INSTRUCTIONS TO FOLLOW - Throughout the records below, find each line holding "next" and copy it.

(Collected data)
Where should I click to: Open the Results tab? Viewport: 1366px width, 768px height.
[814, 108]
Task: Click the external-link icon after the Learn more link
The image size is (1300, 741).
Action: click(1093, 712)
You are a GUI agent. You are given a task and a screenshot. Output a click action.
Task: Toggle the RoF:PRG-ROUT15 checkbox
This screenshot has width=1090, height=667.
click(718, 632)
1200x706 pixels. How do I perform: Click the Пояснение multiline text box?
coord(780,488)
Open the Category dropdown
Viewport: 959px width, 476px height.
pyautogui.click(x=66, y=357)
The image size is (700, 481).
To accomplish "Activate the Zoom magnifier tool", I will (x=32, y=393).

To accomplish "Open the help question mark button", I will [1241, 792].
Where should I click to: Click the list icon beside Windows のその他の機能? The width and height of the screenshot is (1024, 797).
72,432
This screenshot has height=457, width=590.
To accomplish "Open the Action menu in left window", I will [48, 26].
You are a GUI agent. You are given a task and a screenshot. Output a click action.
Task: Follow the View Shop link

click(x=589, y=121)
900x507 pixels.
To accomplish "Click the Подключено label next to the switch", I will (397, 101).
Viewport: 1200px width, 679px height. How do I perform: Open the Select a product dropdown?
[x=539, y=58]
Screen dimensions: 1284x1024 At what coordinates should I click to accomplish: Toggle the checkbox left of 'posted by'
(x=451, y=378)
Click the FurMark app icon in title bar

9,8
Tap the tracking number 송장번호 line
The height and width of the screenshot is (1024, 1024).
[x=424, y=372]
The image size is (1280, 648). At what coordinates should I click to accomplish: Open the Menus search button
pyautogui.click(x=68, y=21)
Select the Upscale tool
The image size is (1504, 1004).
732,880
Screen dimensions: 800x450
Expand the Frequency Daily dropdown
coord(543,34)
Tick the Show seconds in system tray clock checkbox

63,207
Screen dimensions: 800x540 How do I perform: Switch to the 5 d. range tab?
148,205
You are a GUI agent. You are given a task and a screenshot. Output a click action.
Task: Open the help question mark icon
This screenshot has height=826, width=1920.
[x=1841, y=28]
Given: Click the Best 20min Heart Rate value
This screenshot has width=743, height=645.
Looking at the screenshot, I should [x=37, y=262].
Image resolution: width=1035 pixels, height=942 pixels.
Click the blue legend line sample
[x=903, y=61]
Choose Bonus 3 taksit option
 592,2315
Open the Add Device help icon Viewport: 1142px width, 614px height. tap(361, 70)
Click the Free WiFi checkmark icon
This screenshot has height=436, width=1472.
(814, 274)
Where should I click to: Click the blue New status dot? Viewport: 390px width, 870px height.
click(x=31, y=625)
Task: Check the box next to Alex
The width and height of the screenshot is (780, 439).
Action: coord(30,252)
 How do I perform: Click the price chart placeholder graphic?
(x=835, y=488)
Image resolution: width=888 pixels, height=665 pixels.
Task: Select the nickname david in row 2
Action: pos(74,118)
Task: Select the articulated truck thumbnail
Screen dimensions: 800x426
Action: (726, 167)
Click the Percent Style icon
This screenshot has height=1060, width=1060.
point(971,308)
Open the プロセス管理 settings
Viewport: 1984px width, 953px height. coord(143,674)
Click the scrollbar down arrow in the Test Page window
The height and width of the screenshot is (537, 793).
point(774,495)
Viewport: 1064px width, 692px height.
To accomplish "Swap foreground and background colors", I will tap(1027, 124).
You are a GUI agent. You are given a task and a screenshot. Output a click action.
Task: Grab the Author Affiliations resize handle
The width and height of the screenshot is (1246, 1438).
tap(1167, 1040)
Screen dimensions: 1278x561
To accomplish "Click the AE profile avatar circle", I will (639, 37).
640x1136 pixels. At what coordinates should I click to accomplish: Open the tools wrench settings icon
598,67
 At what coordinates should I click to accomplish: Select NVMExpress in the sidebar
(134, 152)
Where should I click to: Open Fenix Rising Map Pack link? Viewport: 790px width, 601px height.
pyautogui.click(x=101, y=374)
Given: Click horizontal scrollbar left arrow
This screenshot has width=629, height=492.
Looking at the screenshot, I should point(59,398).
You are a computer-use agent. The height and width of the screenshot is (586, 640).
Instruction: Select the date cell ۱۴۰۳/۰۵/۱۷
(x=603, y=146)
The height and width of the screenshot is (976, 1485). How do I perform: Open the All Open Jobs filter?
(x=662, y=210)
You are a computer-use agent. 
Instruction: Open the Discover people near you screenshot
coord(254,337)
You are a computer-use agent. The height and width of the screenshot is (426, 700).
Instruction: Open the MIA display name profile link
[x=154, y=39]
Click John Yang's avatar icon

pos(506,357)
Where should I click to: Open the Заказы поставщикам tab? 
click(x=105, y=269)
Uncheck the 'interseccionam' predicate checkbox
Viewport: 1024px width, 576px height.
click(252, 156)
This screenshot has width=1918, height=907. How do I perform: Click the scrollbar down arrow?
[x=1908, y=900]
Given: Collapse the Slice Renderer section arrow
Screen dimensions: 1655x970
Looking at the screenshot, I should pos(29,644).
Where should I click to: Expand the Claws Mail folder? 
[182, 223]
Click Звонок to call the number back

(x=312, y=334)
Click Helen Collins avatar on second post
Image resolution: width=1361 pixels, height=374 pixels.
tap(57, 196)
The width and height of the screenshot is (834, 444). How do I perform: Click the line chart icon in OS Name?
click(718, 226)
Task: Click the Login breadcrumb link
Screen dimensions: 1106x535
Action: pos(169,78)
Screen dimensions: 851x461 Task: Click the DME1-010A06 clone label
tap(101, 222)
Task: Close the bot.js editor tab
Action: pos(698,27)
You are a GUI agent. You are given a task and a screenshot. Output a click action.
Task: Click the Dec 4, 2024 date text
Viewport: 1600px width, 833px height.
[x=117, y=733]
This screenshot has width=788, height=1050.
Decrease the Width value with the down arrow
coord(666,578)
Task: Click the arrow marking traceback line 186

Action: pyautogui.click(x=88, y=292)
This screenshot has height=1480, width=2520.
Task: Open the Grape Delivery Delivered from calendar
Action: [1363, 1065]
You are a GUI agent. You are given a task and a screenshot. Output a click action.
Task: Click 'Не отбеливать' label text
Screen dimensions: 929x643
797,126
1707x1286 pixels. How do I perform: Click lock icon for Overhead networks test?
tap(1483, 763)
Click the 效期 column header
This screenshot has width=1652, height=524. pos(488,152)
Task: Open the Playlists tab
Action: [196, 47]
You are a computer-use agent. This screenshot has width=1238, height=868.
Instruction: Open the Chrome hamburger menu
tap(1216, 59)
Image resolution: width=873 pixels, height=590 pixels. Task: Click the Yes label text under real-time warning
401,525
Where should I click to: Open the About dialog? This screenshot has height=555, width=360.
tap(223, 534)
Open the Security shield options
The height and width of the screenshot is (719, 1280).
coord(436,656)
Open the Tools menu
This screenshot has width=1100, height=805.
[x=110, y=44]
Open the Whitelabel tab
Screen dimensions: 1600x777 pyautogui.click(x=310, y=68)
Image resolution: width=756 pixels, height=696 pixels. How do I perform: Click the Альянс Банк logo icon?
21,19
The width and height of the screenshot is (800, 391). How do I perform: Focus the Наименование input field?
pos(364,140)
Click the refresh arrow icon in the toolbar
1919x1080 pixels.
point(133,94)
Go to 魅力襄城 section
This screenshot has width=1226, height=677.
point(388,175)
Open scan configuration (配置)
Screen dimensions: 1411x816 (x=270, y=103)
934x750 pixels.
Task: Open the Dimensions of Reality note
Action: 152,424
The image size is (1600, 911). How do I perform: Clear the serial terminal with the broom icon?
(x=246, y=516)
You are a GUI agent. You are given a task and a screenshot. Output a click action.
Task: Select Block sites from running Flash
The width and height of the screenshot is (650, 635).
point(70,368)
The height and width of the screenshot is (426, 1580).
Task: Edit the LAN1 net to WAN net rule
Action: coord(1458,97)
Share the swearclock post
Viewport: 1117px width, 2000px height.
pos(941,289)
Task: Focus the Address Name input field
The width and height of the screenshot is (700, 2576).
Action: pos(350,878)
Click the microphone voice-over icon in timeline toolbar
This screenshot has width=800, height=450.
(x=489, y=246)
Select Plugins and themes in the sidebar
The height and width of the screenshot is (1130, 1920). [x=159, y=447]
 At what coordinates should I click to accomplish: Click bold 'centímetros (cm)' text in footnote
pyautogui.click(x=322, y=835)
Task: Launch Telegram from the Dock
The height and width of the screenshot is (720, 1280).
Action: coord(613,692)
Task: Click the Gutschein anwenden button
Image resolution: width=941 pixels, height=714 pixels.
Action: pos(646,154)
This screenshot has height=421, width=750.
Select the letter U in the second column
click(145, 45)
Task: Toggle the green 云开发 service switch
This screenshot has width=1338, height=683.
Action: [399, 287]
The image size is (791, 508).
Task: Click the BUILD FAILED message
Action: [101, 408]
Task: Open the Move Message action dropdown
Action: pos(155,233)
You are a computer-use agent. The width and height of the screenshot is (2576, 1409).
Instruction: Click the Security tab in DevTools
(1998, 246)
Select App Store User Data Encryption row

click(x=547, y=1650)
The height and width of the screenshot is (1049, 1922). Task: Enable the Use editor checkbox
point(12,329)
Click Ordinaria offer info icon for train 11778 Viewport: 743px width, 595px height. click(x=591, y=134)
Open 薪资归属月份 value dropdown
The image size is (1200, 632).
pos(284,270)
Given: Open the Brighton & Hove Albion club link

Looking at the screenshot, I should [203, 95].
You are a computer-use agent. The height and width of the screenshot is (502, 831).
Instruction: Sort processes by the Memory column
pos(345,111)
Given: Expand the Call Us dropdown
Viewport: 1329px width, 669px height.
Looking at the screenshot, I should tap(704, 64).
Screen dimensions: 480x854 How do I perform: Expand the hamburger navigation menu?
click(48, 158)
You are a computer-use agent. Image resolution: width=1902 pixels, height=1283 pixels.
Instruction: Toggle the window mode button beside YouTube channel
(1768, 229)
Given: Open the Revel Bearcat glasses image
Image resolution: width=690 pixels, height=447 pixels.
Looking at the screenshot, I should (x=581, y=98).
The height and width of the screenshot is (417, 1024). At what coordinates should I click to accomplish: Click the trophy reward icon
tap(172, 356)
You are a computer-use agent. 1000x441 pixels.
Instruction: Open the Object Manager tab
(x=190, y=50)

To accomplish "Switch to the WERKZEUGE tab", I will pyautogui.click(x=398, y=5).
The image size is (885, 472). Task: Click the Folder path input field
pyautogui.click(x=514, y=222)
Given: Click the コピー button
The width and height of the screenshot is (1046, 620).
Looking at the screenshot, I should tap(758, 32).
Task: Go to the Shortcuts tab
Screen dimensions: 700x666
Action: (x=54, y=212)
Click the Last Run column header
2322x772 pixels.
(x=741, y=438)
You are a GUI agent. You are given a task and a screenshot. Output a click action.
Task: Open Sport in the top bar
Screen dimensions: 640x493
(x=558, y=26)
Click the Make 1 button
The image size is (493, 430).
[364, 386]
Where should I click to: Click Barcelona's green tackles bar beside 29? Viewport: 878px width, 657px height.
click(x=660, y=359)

SOLUTION FOR THIS EXERCISE -
To accomplish "Click the Подключено label next to the switch", I will (397, 101).
Task: Check the box next to Alex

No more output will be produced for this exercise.